**Record set:**
****

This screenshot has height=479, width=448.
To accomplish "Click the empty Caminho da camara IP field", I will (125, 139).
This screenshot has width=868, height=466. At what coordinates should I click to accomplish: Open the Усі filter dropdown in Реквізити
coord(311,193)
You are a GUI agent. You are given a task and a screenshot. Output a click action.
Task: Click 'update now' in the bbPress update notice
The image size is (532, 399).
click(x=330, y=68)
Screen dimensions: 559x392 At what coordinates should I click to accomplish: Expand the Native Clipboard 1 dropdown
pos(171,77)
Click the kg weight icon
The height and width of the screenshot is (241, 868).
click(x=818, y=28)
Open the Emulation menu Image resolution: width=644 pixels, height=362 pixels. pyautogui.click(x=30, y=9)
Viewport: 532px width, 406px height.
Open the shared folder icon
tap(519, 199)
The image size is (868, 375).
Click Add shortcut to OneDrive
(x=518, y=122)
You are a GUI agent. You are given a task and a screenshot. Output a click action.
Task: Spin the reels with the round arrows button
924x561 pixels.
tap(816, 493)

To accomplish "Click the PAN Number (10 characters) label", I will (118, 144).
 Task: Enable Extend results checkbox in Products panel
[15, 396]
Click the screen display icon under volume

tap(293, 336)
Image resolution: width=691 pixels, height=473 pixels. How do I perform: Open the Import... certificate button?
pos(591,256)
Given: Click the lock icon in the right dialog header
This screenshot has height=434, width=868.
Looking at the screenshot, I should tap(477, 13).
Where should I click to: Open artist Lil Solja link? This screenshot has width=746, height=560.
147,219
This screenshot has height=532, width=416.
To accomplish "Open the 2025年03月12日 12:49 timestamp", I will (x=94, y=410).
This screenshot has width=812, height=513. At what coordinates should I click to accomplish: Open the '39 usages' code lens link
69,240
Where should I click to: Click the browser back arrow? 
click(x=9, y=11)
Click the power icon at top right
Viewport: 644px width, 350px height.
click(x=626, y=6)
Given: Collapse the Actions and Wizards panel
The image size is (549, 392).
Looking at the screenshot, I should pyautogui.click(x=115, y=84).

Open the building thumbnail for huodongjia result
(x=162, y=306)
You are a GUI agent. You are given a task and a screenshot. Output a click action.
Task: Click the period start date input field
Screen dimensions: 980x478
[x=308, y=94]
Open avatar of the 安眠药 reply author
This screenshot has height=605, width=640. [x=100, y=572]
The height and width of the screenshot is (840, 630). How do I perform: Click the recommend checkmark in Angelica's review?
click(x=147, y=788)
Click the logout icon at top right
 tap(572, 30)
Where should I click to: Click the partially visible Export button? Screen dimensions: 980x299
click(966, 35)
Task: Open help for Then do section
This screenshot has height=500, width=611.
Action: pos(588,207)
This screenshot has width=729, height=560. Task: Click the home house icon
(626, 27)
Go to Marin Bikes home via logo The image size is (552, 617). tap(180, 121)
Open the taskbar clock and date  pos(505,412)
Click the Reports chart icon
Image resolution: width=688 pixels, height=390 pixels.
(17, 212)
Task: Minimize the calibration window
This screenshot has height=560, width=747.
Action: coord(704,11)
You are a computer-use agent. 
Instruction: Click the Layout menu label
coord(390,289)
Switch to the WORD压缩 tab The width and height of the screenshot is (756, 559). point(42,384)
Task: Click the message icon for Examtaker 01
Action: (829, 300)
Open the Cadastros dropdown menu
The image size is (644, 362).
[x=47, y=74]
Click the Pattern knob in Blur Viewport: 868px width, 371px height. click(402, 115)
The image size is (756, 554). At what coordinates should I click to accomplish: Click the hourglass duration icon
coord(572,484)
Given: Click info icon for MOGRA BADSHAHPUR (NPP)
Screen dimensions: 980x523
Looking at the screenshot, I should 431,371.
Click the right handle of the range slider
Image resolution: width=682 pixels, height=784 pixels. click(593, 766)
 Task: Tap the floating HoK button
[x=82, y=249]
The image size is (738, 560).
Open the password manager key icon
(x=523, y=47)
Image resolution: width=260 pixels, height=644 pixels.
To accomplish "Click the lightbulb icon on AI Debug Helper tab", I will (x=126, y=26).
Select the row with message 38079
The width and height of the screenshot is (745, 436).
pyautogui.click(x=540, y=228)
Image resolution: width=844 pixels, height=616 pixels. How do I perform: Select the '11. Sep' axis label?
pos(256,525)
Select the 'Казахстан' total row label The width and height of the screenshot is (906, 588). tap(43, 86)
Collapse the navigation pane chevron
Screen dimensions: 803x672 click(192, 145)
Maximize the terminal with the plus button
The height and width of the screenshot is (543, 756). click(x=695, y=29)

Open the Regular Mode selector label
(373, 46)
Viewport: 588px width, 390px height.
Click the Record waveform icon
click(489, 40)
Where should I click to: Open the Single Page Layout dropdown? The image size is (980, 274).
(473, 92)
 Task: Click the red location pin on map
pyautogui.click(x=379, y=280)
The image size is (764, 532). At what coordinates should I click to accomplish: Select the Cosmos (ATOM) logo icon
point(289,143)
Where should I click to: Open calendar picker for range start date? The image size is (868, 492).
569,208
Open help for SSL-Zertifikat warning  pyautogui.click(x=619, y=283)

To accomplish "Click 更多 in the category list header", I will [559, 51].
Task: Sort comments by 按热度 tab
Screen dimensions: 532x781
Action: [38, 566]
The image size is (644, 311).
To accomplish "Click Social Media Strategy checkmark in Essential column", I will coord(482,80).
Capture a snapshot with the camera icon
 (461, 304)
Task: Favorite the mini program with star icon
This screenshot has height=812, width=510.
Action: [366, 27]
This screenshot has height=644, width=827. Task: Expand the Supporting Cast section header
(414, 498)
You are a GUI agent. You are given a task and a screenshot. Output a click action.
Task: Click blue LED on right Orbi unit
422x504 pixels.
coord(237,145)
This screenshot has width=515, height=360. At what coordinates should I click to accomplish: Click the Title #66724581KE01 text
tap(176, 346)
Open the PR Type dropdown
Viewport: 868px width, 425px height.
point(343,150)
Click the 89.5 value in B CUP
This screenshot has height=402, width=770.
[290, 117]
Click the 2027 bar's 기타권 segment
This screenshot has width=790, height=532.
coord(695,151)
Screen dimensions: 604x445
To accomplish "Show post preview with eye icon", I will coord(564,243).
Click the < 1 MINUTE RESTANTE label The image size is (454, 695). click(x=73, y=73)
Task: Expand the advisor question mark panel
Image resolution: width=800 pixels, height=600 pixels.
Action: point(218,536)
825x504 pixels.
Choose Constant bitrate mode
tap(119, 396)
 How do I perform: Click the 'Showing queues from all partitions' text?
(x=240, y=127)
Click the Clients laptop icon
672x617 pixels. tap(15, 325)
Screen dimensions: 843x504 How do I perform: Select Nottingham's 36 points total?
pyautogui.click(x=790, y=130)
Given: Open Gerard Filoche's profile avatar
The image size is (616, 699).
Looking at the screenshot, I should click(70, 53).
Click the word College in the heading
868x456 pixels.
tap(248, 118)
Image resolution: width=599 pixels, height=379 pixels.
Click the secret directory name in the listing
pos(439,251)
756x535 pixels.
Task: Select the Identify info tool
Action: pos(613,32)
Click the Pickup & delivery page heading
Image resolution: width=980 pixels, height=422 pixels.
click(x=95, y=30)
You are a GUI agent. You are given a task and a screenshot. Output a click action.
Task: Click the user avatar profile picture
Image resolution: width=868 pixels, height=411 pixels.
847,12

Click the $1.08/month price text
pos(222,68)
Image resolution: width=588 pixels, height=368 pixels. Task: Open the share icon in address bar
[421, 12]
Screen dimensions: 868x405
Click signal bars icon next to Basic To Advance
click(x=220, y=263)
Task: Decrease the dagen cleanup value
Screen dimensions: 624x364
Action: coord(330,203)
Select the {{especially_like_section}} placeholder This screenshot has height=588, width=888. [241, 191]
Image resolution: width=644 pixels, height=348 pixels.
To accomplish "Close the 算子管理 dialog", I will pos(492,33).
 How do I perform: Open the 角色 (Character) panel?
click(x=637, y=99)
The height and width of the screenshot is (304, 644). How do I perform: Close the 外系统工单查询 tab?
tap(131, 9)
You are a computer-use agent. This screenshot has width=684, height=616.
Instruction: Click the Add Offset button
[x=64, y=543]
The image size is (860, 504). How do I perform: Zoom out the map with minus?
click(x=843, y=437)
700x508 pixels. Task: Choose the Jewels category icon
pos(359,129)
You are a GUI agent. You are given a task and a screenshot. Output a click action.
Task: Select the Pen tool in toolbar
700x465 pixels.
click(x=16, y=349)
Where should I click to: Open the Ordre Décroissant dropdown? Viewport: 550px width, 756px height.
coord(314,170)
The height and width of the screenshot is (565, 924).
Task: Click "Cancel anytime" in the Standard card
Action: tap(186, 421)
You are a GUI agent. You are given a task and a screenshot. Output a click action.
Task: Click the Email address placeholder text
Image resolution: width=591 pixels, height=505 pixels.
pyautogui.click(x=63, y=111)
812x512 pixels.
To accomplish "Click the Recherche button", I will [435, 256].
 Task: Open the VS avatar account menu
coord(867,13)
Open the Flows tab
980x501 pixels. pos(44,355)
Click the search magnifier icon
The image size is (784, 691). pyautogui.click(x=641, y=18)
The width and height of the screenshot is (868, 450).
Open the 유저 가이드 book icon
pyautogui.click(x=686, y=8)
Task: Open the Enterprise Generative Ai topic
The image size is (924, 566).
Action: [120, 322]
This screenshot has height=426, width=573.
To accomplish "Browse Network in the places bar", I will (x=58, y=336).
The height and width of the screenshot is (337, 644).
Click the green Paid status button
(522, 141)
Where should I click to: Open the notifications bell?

****

**How to complete this task:** Both the line containing "Image resolution: width=800" and the line containing "Image resolution: width=599" belong in the answer. Print them and every line above that falls between them exactly, and no others.

**Solution below:**
Image resolution: width=800 pixels, height=600 pixels.
Action: point(218,536)
825x504 pixels.
Choose Constant bitrate mode
tap(119, 396)
 How do I perform: Click the 'Showing queues from all partitions' text?
(x=240, y=127)
Click the Clients laptop icon
672x617 pixels. tap(15, 325)
Screen dimensions: 843x504 How do I perform: Select Nottingham's 36 points total?
pyautogui.click(x=790, y=130)
Given: Open Gerard Filoche's profile avatar
The image size is (616, 699).
Looking at the screenshot, I should click(70, 53).
Click the word College in the heading
868x456 pixels.
tap(248, 118)
Image resolution: width=599 pixels, height=379 pixels.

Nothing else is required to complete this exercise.